Your task is to return the data below, word for word.

THE DATA —
########################################

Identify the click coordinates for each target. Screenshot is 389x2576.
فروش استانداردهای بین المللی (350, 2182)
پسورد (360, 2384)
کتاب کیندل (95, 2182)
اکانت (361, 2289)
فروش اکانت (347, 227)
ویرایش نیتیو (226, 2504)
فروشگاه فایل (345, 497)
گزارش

########################################

RESULT —
Identify the click coordinates for each target. Screenshot is 389x2576.
فروش استانداردهای بین المللی (350, 2182)
پسورد (360, 2384)
کتاب کیندل (95, 2182)
اکانت (361, 2289)
فروش اکانت (347, 227)
ویرایش نیتیو (226, 2504)
فروشگاه فایل (345, 497)
گزارش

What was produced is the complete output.